* EXTRACTED INFORMATION *
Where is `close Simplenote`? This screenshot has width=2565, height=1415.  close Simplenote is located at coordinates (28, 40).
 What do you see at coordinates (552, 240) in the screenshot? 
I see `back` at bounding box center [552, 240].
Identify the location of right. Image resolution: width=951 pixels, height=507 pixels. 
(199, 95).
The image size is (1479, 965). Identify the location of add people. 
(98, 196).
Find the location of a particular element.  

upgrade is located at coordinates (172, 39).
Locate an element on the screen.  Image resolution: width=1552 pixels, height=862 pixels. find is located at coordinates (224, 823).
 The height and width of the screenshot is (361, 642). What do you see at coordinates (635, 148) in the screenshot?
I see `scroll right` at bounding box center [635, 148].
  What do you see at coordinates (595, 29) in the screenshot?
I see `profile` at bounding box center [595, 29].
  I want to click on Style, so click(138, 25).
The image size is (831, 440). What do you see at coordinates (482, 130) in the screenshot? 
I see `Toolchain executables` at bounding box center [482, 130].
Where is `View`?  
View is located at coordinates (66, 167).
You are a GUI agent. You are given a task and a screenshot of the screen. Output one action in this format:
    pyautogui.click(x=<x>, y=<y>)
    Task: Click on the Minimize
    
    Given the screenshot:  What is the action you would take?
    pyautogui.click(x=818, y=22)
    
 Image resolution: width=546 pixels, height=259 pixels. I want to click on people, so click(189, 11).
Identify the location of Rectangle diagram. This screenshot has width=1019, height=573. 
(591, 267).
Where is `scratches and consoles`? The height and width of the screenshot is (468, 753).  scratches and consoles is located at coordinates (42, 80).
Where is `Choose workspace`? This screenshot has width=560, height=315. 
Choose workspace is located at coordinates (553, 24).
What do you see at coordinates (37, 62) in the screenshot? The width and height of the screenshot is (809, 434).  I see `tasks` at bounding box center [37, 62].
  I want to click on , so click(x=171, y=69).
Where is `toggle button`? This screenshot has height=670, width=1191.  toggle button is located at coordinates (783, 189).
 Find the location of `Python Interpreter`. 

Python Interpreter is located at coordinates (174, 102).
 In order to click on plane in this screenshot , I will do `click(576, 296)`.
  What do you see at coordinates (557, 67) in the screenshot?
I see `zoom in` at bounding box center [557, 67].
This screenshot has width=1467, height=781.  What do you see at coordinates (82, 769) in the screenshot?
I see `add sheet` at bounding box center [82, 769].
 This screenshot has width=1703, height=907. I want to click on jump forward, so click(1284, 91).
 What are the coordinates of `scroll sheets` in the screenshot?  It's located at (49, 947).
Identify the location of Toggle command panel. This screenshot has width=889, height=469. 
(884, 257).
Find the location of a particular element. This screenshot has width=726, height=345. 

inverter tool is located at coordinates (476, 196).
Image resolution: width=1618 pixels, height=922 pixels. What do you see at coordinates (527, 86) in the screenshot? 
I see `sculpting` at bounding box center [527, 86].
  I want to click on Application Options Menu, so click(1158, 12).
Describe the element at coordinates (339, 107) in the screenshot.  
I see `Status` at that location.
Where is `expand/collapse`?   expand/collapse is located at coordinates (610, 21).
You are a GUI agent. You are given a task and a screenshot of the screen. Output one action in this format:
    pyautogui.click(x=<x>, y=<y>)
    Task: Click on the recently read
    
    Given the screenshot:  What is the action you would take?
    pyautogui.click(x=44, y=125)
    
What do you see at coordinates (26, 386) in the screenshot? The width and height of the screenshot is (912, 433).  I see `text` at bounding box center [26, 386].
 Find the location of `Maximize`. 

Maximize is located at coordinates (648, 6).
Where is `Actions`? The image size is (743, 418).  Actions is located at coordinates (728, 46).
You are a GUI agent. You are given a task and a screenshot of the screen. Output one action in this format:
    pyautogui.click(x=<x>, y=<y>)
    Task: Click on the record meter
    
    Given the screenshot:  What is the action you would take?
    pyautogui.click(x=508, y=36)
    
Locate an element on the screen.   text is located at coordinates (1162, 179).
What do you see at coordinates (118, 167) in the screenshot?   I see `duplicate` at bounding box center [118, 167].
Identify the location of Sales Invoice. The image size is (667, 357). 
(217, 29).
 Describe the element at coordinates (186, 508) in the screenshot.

* CHALLENGE *
Rework the material, starting with the line that contains "What do you see at coordinates (118, 167)" and going on through the final line, as a Markdown table with the columns No. and Text. Give each line its own numbered row and leave out blank lines.

* ANSWER FOR THIS EXERCISE *
| No. | Text |
|---|---|
| 1 | What do you see at coordinates (118, 167) in the screenshot?   I see `duplicate` at bounding box center [118, 167]. |
| 2 | Identify the location of Sales Invoice. The image size is (667, 357).  |
| 3 | (217, 29). |
| 4 |  Describe the element at coordinates (186, 508) in the screenshot. |